• Teachers or professors still stand at the front. Students sit in rows, each bent over their notebooks, laptop or tablet.
• Think about the first car. Think about the first hospital operating room. Why has the classroom and schooling remained immutable, despite rapid advances in technology?
In what is an intensely technology-enabled age, learning spaces – classrooms, seminar rooms and lecture theatres – still persist in the spatial form that pre-dates technology.
Teachers or professors still stand at the front. Students sit in rows, each bent over their notebooks, laptop or tablet.
In the modern age, where technology is ubiquitous, the teacher or the professor is still the sage on the stage; the untrammelled authority of content. Students still have to toil through dry, uninspiring and sometimes unrelatable readings. Curriculum content still remains unbound to the lived experience of the learner or societal aspirations.
The teacher or professor is like a banker who makes deposits and will return at a later date to withdraw what they deposited. Hence, assessment is unimaginative and privileges lazy regurgitation of the undigested subject matter.

LISTED RECORDS:
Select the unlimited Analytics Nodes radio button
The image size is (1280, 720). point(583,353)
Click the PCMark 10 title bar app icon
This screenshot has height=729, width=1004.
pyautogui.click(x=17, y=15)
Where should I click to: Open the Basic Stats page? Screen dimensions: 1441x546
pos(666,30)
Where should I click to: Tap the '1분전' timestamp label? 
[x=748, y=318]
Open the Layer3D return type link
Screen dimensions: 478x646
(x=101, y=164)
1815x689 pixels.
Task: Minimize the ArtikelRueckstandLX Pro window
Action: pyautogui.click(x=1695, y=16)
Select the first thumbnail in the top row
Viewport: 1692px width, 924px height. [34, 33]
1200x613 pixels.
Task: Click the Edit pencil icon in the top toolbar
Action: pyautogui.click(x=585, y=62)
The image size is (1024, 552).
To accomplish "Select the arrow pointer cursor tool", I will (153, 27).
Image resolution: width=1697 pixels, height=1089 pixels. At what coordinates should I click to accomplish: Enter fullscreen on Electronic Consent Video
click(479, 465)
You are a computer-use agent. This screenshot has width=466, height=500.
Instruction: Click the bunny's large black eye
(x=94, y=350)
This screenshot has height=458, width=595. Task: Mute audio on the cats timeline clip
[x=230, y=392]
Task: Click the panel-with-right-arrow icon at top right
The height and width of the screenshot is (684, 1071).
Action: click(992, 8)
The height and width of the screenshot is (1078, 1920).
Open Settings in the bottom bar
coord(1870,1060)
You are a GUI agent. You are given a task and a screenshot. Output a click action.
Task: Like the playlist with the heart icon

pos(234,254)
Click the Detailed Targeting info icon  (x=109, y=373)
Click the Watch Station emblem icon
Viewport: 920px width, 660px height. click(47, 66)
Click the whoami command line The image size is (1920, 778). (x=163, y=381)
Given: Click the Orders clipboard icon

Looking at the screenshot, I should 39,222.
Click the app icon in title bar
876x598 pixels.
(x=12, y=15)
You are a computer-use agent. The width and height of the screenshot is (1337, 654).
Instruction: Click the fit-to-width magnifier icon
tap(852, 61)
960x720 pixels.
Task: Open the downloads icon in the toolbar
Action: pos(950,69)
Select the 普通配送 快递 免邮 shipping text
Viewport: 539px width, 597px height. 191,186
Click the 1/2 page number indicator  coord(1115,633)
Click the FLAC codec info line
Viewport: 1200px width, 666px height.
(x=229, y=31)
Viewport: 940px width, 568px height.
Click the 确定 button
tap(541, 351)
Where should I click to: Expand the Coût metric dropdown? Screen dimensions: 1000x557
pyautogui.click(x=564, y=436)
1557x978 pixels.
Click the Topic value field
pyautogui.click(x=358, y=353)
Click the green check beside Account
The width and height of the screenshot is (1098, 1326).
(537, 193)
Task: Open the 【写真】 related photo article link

APPLY WHAT YOU READ:
**A.** Please transcribe the part of the classroom text above between "In the modern" and "or societal aspirations.", inclusive.
**B.** Recast the paragraph of the classroom text that begins "In the modern age, where technology is ubiquitous" as a short bulleted list that keeps its main facts.

RESPONSES BY TASK:
**A.**
In the modern age, where technology is ubiquitous, the teacher or the professor is still the sage on the stage; the untrammelled authority of content. Students still have to toil through dry, uninspiring and sometimes unrelatable readings. Curriculum content still remains unbound to the lived experience of the learner or societal aspirations.

**B.**
- Even though technology is ubiquitous, the teacher or professor is still the sage on the stage, the untrammelled authority of content.
- Students still toil through dry, uninspiring and sometimes unrelatable readings.
- Curriculum content remains unbound to the learner's lived experience or to societal aspirations.